Expression of mRNA for transforming growth factor-beta 1 is reduced in hypertrophic scar and normal dermal fibroblasts following serial passage in vitro.

We have recently demonstrated a synchronous elevation in the expression of mRNA for type I, type III procollagen and transforming growth factor-beta 1 in post-burn hypertrophic scar tissue compared to normal skin obtained from the same patient.

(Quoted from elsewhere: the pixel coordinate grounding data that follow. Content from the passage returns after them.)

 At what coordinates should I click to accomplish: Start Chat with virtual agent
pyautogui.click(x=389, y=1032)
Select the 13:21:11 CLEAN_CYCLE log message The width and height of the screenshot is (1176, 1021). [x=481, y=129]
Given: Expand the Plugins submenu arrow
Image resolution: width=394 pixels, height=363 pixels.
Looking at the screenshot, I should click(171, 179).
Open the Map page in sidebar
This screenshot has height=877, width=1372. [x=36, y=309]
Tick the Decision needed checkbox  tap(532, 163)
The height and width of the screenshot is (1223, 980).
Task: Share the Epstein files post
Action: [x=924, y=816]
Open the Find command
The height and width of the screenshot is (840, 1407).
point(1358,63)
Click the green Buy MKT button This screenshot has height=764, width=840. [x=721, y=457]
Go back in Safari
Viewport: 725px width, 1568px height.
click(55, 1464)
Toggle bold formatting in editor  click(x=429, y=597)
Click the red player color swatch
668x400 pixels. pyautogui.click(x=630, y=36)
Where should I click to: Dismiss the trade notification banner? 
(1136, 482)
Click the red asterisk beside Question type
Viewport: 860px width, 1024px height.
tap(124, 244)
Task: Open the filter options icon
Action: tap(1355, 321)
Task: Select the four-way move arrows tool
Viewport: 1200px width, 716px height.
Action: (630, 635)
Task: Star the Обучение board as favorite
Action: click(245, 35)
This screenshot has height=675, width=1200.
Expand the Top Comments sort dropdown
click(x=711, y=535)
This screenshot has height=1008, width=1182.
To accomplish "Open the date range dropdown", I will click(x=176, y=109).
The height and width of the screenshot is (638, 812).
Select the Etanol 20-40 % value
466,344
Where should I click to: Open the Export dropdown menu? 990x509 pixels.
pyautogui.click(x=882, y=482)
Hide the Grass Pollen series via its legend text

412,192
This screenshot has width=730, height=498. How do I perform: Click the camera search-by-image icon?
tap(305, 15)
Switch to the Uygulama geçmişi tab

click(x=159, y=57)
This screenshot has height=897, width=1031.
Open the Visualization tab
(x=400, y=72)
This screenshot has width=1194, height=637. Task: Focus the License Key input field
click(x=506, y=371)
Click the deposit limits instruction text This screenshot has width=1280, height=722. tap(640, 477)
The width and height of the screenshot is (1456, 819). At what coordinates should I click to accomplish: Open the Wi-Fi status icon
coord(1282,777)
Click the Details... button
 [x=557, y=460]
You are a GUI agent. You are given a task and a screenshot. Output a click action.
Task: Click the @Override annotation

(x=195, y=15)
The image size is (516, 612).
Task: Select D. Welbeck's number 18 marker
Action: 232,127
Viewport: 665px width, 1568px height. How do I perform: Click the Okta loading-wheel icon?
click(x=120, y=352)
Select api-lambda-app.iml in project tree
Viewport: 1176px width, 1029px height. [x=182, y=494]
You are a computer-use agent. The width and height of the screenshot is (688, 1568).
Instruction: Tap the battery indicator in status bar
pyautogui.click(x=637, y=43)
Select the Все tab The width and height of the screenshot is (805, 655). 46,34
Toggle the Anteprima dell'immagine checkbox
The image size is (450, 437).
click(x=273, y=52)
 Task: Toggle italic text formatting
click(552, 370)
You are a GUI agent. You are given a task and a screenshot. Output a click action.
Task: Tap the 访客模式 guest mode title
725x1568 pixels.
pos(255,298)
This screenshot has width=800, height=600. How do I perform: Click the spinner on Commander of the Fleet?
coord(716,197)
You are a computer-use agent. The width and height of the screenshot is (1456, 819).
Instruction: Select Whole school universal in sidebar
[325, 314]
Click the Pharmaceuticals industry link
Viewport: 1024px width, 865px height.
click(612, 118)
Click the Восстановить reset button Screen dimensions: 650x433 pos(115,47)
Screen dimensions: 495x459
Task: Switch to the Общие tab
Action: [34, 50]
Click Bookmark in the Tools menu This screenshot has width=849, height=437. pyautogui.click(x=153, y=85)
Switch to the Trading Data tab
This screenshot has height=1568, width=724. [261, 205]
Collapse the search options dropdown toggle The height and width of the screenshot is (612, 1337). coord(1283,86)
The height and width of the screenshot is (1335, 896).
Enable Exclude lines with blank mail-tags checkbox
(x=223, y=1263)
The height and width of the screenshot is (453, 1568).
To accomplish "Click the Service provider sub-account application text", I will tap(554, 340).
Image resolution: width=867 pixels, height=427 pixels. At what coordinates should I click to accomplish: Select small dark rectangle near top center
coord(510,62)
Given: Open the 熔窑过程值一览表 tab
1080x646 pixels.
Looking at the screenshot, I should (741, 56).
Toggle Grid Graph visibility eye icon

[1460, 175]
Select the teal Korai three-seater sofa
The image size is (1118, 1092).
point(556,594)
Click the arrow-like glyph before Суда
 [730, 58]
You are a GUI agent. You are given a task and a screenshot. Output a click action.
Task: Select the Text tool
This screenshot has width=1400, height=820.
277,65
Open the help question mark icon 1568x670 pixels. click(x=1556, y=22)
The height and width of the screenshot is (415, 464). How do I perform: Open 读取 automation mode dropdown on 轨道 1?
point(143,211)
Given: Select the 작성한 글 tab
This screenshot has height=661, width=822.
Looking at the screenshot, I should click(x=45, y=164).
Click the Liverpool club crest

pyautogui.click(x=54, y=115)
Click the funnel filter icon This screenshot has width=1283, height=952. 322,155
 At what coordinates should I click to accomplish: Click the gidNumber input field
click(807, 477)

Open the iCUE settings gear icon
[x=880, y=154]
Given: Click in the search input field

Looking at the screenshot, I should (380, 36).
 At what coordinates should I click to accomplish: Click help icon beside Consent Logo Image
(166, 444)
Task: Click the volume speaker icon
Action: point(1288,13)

In an attempt to examine whether these effects are phenotypically persistent, we compared the expression of mRNA for transforming growth factor-beta 1 in cultured fibroblasts from post-burn hypertrophic scar and normal dermis established from the same patients at passages 3, 5, 7, and 10. When a cDNA probe specific for transforming growth factor-beta 1 was used, a transcript with an apparent size of 2.5 kb was detected in both hypertrophic and normal fibroblasts at various passages. This cDNA also hybridized with a transcript with an apparent size of 4.9 kb. The abundance of the 2.5-kb transcript was decreased to 64% and 33% in hypertrophic scar and normal fibroblasts respectively, between passage 3 and 7, whereas the intensity of the 4.9-kb message was not significantly altered. This change seems to be selective because no significant alteration in the expression of mRNA for the heat-shock-like protein (Nb29) was observed. These findings suggest that the effect of passage on the expression of transforming growth factor-beta 1 in hypertrophic scar tissue fibroblasts is more pronounced than in normal cells derived from the same patient.